Oliver Bearman said Formula 2 did not prepare him for the physical demands of Formula 1, revealing that his surprise Ferrari debut at the 2024 Saudi Arabian Grand Prix quickly became a fight to manage severe neck strain on the way to seventh place.
Bearman was drafted in at short notice to replace Carlos Sainz after the Ferrari driver underwent emergency appendix surgery, and still came within 0.036 seconds of reaching Q3 before qualifying 11th in Jeddah. His one-off appearance also made him the youngest driver ever to race for Ferrari.
Speaking in a Formula 1 video, Bearman said the jump from F2 pace to F1 load was immediate. "My first lap in FP3, it was like 12 seconds faster than my pole lap I did in F2 the day before," he said. "On my first run, my neck was gone already. So, I was not really looking forward to that race. And it hurt."
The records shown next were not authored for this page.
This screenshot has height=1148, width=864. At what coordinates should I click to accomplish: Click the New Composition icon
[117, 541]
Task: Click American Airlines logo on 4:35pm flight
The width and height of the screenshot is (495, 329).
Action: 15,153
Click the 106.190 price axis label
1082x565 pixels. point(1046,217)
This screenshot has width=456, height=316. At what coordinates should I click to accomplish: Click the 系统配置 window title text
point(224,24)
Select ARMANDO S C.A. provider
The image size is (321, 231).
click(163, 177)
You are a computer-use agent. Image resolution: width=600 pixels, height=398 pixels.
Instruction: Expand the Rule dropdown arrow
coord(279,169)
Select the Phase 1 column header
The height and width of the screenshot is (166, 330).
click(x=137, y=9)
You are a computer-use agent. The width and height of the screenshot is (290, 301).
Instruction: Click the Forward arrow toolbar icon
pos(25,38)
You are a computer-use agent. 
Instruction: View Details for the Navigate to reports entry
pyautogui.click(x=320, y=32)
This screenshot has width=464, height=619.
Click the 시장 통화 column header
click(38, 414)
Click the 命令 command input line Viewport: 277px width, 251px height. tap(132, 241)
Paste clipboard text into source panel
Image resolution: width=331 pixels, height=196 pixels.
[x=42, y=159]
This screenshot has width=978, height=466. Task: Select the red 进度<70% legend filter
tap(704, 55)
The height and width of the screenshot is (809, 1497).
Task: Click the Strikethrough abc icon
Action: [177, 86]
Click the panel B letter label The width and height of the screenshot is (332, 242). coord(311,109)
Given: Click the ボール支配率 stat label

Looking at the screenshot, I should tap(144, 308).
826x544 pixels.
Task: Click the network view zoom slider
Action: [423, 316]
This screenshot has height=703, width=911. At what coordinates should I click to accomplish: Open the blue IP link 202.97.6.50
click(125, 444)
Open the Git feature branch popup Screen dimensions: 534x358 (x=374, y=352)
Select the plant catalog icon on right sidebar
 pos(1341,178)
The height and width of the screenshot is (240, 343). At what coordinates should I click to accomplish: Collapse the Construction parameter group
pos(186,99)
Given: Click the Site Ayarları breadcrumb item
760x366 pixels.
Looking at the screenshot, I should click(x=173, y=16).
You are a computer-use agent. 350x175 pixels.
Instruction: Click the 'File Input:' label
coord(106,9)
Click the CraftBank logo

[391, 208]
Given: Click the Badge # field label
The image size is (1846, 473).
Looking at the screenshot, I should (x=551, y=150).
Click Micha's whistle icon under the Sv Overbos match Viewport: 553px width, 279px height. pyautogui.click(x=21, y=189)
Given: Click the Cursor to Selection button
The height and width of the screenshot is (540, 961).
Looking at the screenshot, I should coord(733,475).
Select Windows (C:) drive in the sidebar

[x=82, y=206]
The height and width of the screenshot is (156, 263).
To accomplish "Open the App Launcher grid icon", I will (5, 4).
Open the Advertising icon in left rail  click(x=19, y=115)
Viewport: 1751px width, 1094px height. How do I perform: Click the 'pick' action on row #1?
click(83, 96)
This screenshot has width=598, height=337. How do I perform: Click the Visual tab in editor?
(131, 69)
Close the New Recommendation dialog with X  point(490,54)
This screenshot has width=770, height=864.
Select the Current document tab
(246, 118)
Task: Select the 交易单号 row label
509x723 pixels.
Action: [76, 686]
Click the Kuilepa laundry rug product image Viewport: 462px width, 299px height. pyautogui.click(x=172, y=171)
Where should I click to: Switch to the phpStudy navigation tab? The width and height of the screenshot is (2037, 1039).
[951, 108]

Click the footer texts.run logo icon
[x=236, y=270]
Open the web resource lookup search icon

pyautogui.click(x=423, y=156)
That physical shock, rather than the occasion itself, became the defining part of his debut. After Esteban Ocon said nothing prepares a driver for the strain an F1 car puts on the neck, Bearman agreed and explained just how big the step felt from the junior category.
"Exactly. Because F2, for me, was easy physically," Bearman said. "The neck was not even a factor. Then I did an F1 race, and my neck was everything. It was a crazy step. But a fun day, fun night."
Even with that limitation, Bearman still had to handle the pressure of a Ferrari call-up and the demands of a Grand Prix run at Jeddah. In the closing stages he held off both Lando Norris and Lewis Hamilton, turning a late emergency substitution into a points finish that underlined both the scale of the challenge and how quickly he adapted to it.